We have studied a range of properties of excitons (bound electron-hole pairs) in 2D semiconductors; mainly monolayer and bilayer transition metal dichalcogenides (TMDs). In particular, we have performed the first predictions of interlayer trions in 2D heterobilayers. These theoretical predictions were subsequently observed experimentally and good agreement was found with our calculated binding energies. We have calculated the full q-dispersion of the lowest lying excitons in monolayer and homobilayer TMDs and also the properties of the dark excitons in these materials. We introduced and studied the important concept of mixed interlayer excitons in bilayer TMDs. These excitons have a mixed intralayer and interlayer character. In a subsequent collaboration with Prof. Saverio Russo at Exeter University we demonstrated electrical tuning of mixed interlayer excitons in bilayer MoS2. This work was published in Nature Nanotechnology.
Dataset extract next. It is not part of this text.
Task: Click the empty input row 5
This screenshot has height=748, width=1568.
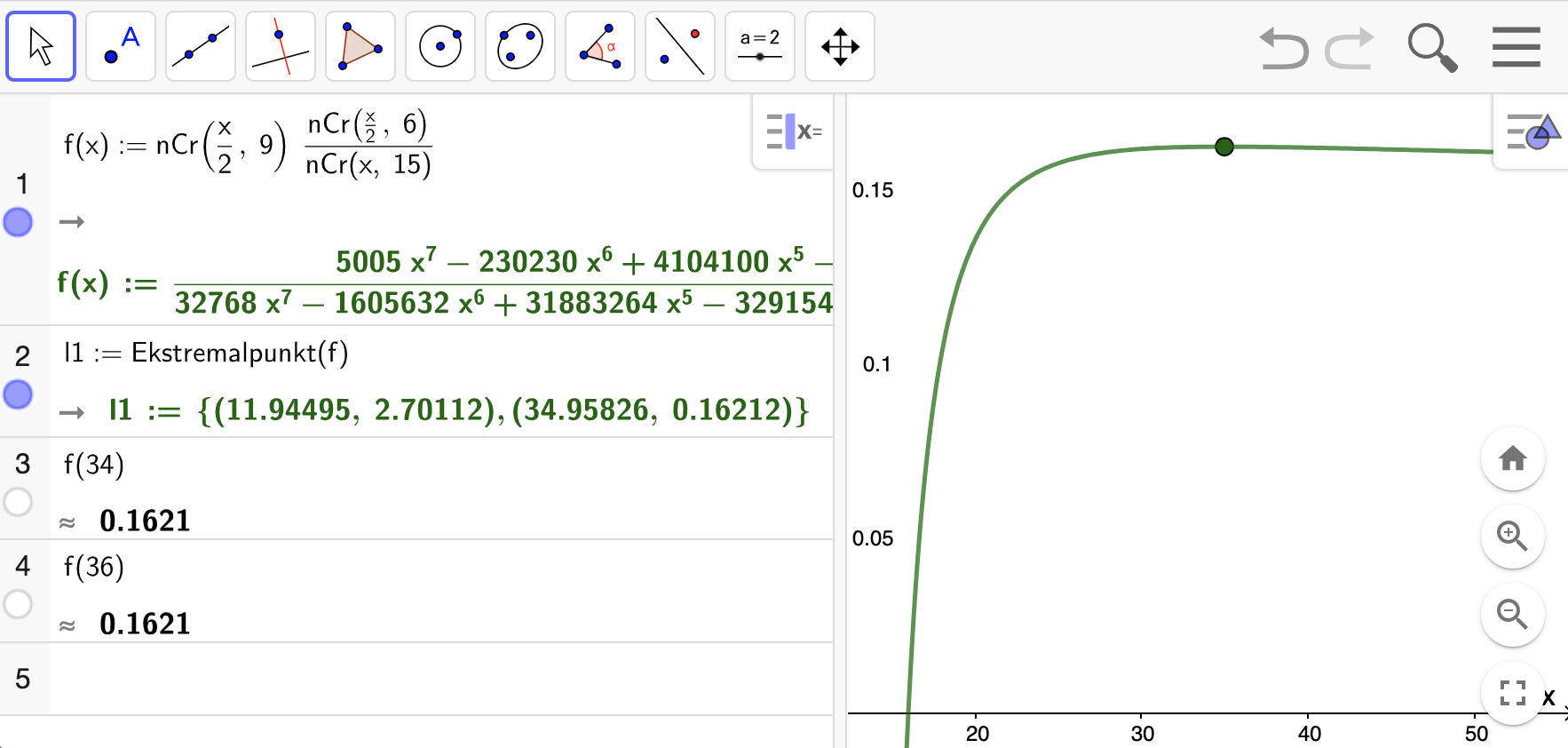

A large number of 2D point defects for quantum technology applications (single-photon light sources and qbits) been explored. In particular, the photo-physics of native and carbon-containing defects in hexagonal boron-nitride (hBN) has been studied in detail in collaboration with experimental groups at the Technical University of Denmark. The results of these studies have been published in Nanoscale and 2D Materials. Using high-throughput computations we have systematically calculated the properties of around 1800 native point defects in 80 different 2D materials. The results have been compiled and curated and made available to the scientific community via the QPOD database, which is freely available online. A paper on QPOD was published in npj Computational Materials. Like the BiDB bilayer database, the QPOD database is integrated with the C2DB.
To discover point defects with a triplet ground state and narrow emission lineshapes, we conducted a high-throughput computational screening of 5000 point defects in ten 2D host materials. The defects comprised both native and extrinsic single and double defects. We were able to identify a short list of 20 point defects with very promising properties making them interesting candidates for quantum applications. The results were published in ACS Nano and will be made available via QPOD.

The C2DB computational database launched by LIMA in 2018 is by far the largest and most comprehensive of its kind (in terms of calculated and stored properties) and represents a significant step beyond the state of the art. The same holds for the BiDB and QPOD databases. Together the three databases (C2DB, BiDB, and QPOD) form a unique digital platform that will continue to support and accelerate 2D materials science in the future. These databases and results produced on the basis of them has been published in numerous papers. The work on intersubband transitions in ultrathin van der Waals materials (Nature Nanotechnology 2018) represents a completely new concept with an interesting potential for optical devices in the mid-infrared frequency regime. Similarly, the mixed interlayer excitons in bilayer 2D materials that were first introduced by us (Nano Letters from 2018) and subsequently demonstrated experimentally (Nature Nanotechnology 2021), represents an important breakthrough enabling electrically tunable light manipulation in 2D materials. Similarly, the work on self-intercalated 2D materials (Nature 2020) introduced a new class of crystalline 2D materials whose properties can be tuned by varying the concentration of intercalated atoms.